→ **Data supplied**
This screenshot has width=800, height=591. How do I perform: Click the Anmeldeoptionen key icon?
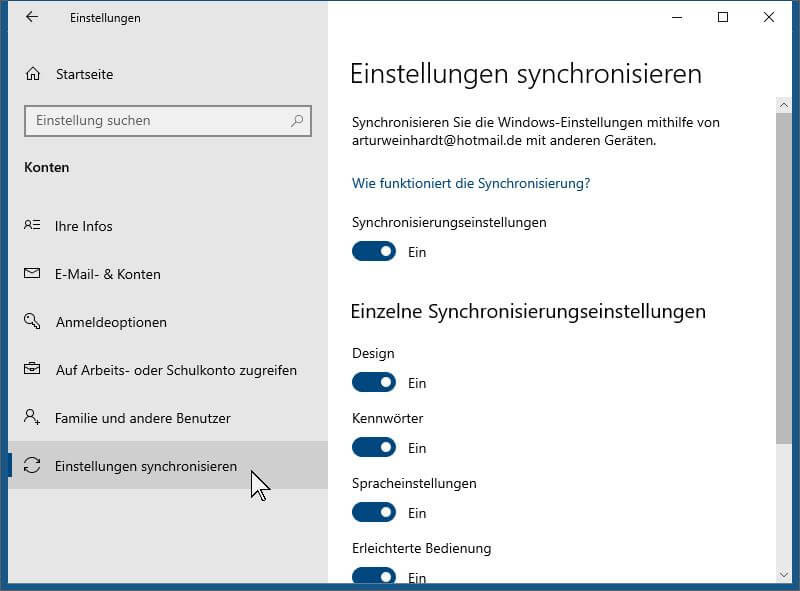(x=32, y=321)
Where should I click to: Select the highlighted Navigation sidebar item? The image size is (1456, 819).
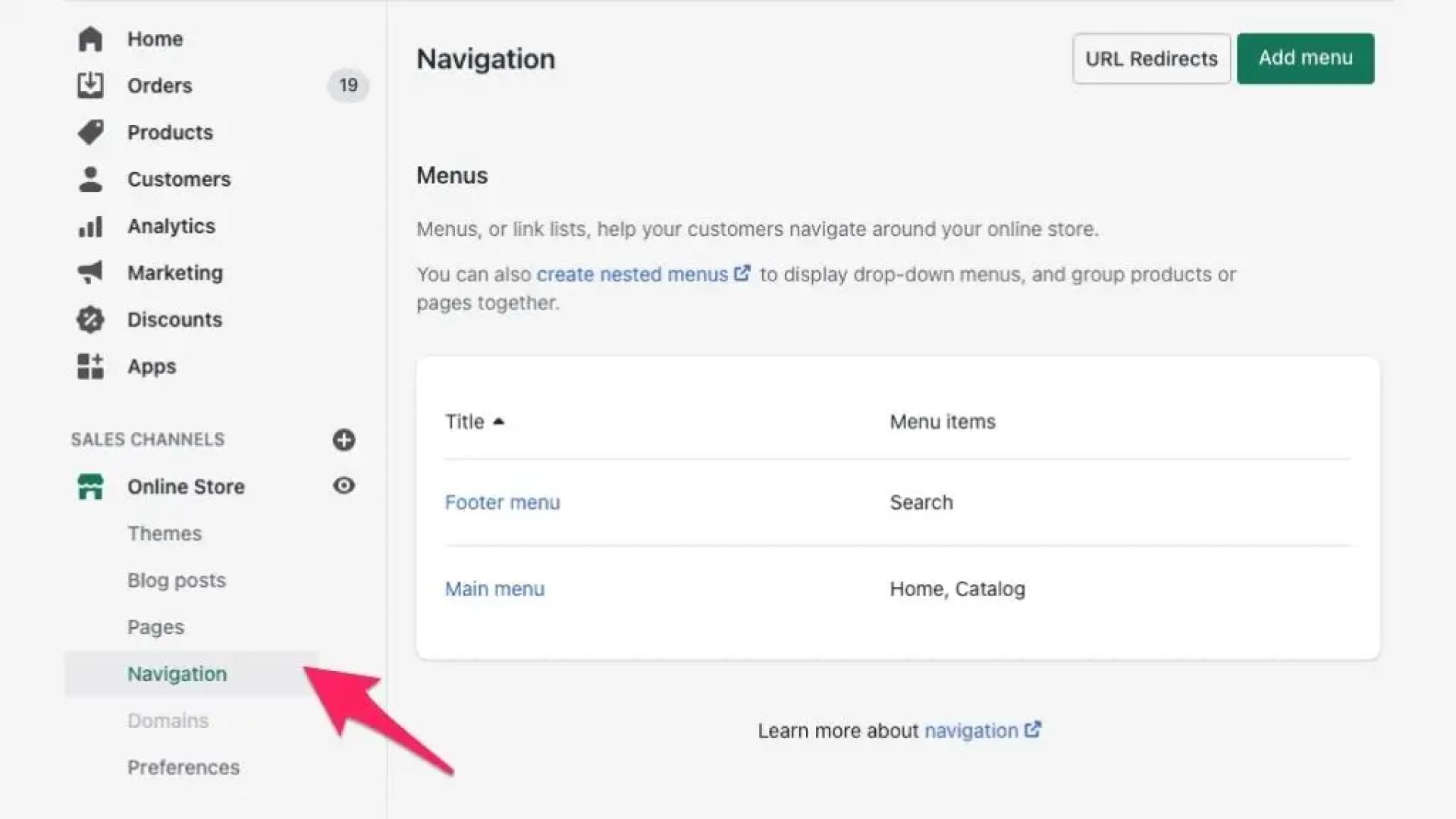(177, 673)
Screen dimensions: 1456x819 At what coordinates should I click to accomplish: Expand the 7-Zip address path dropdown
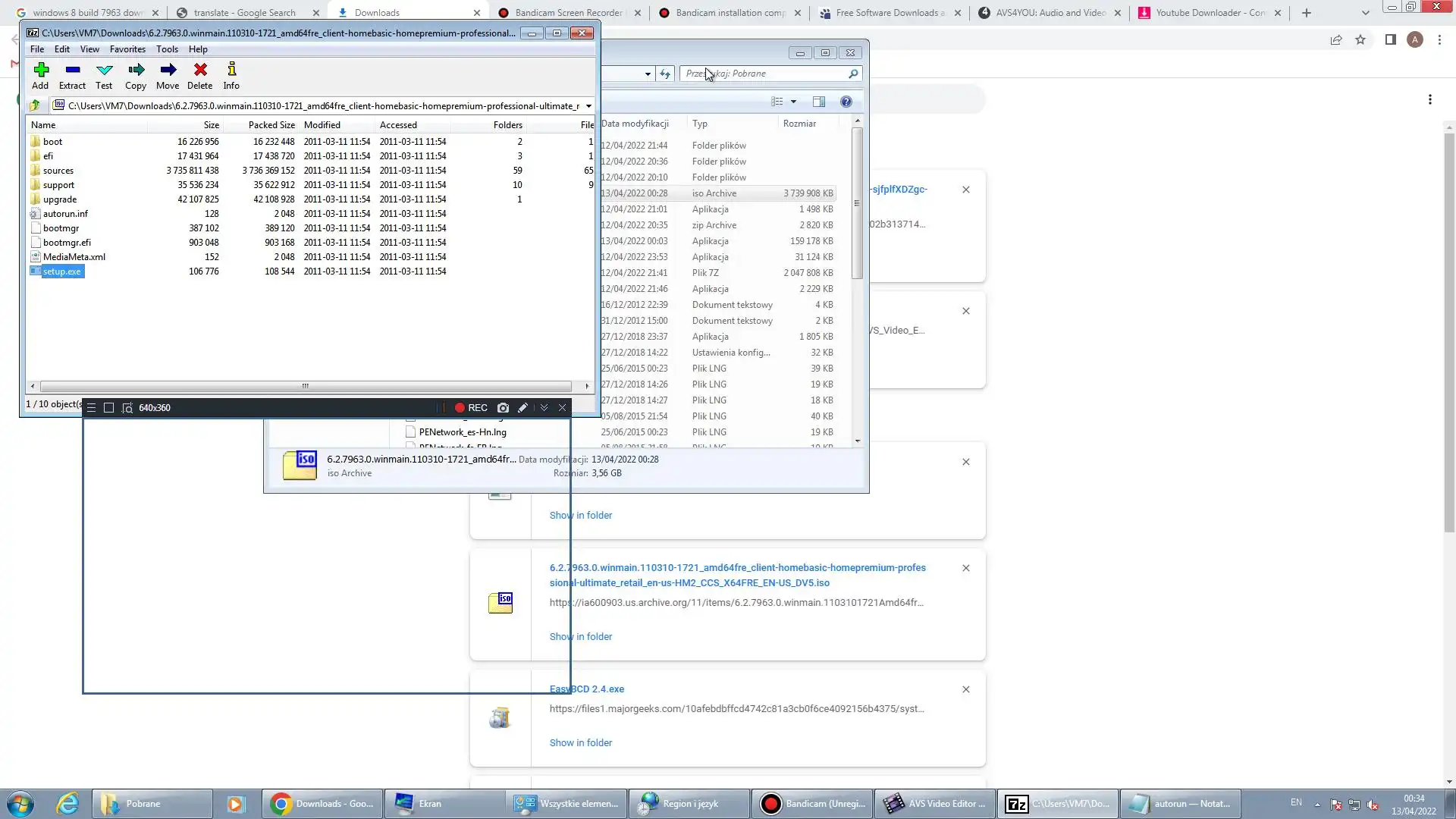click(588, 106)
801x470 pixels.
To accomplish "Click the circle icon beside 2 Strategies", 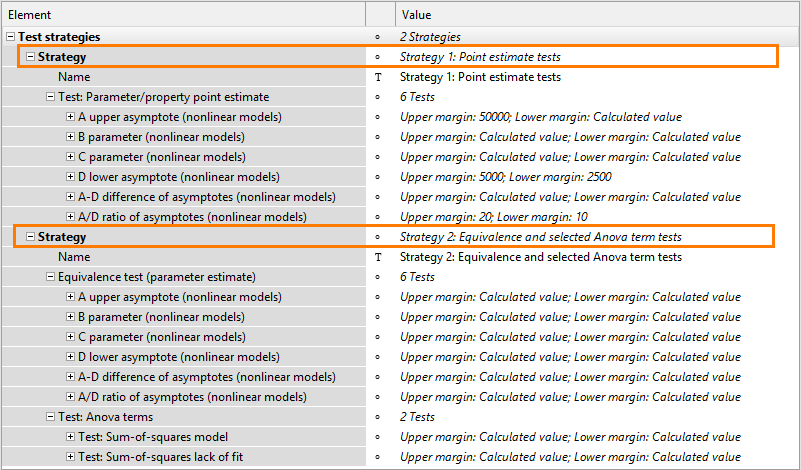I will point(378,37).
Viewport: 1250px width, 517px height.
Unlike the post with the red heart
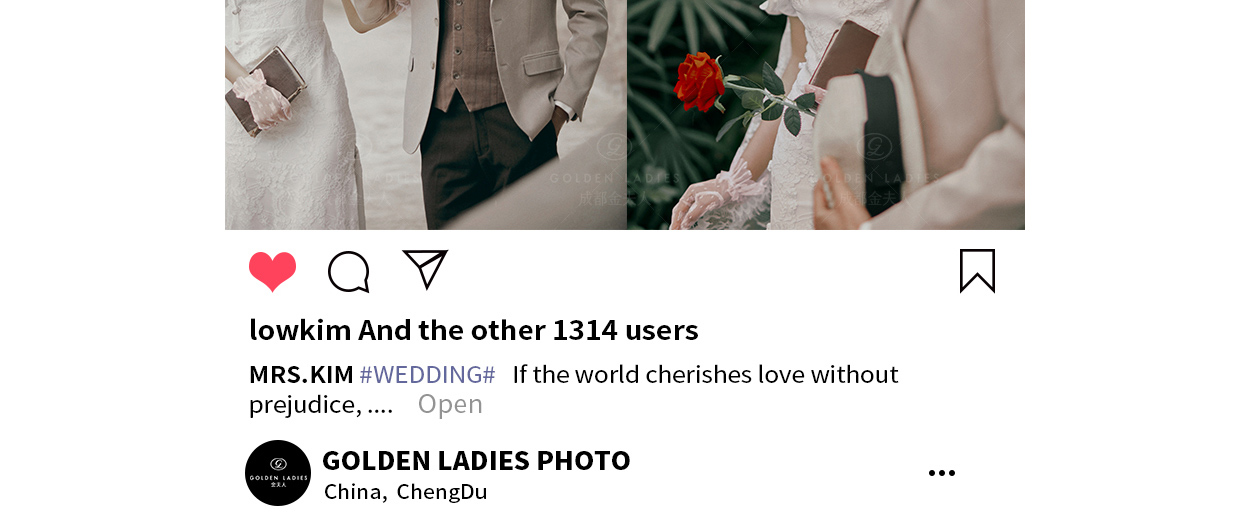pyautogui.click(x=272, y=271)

→ **Request**
Could you reproduce the rows word for word, from the first line through the line containing "click(588, 106)", including both ends and leaving out the pictures?

→ **Solution for this problem**
This screenshot has width=800, height=591. How do I perform: Click the Anmeldeoptionen key icon?
(x=32, y=321)
Where should I click to: Select the highlighted Navigation sidebar item? The image size is (1456, 819).
(177, 673)
Screen dimensions: 1456x819 At what coordinates should I click to accomplish: Expand the 7-Zip address path dropdown
click(588, 106)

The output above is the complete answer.